Fears about the economy stopped landlords from increasing rents over the last three months even with extraordinary house price hikes, according to a quarterly survey by Australian Property Monitors.

The data released on Wednesday revealed only Sydney and Canberra posted improvements or stable median rents in both houses and units.

Nationwide median rents increased only by under 1 per cent in the three months to June. Rents for houses slumped in most capital cities, including Melbourne, during the quarter.

This mixed outlook for the rental market is the latest sign that the property sector has lost its vigour. Auction clearance rates have been dropping in recent months and home loans in June dived to their deepest level in nine years.

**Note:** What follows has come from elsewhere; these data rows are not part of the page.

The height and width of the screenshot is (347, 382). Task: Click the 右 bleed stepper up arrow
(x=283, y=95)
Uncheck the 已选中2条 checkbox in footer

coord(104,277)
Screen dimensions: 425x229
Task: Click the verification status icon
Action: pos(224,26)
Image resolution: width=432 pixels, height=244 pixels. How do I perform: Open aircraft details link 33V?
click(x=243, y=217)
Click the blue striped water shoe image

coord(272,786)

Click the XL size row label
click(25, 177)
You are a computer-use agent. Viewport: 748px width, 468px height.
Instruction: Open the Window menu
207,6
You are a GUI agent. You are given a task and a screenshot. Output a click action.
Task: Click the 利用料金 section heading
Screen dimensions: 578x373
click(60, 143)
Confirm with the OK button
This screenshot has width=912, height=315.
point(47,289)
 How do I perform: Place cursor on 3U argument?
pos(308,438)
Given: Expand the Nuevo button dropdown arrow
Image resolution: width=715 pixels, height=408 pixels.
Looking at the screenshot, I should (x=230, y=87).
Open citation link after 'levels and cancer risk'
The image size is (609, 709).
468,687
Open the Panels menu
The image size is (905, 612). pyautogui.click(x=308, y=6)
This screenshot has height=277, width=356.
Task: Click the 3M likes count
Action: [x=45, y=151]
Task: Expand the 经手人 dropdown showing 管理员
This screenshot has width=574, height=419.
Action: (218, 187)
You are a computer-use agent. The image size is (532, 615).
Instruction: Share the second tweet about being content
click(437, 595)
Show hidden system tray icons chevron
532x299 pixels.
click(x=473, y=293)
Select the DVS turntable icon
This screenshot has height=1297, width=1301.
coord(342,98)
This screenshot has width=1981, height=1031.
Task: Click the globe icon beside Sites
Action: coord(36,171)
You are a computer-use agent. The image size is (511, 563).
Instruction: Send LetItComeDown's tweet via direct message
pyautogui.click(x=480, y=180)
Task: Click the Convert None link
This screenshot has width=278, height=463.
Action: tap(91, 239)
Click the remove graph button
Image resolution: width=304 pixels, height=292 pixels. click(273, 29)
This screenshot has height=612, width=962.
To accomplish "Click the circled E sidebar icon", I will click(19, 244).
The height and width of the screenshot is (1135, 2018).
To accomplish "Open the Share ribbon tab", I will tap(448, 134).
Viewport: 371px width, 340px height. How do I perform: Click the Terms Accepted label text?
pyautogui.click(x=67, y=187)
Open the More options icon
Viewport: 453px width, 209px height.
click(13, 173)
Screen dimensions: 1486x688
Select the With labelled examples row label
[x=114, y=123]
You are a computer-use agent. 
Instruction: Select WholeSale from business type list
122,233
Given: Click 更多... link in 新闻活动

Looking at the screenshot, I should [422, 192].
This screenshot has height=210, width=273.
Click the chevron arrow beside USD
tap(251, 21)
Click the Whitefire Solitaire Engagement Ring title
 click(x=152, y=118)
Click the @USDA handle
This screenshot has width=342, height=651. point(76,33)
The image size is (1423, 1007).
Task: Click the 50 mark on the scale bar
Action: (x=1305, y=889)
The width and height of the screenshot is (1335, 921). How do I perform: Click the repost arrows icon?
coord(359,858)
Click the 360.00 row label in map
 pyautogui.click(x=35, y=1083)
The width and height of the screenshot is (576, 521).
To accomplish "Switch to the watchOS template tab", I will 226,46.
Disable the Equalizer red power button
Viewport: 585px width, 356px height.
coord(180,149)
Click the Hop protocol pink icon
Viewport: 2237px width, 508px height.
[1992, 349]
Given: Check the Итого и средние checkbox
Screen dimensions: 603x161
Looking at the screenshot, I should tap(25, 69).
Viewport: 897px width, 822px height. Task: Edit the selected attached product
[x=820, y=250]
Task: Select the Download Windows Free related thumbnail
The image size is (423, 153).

In Melbourne, the weekly median rent fell 1.4 per cent to $365 for houses and climbed 2.9 per cent to $350 for units.

After a stagnant June quarter, rents, however, are expected to pick up once employment and incomes ascend and vacancy rates fall.

APM economist Matthew Bell said while landlords withheld rent increases because of the uncertain environment, that is likely to change as the economic outlook settles.

"We've seen retail spending be very weak over the last three or four months. We've seen the share market been quite weak in the June quarter, and I think that's probably fed through to landlords asking for not quite as much rental increases as the vacancy rates and other factors might imply," he said.

"We've still got a lot of people looking for not quite enough properties out there, and there's not a lot being built on the horizon."

"We still see pretty low building approvals and new houses being built, so you'd have to say in the next six months to a year, I'd expect to see rental growth pick up again."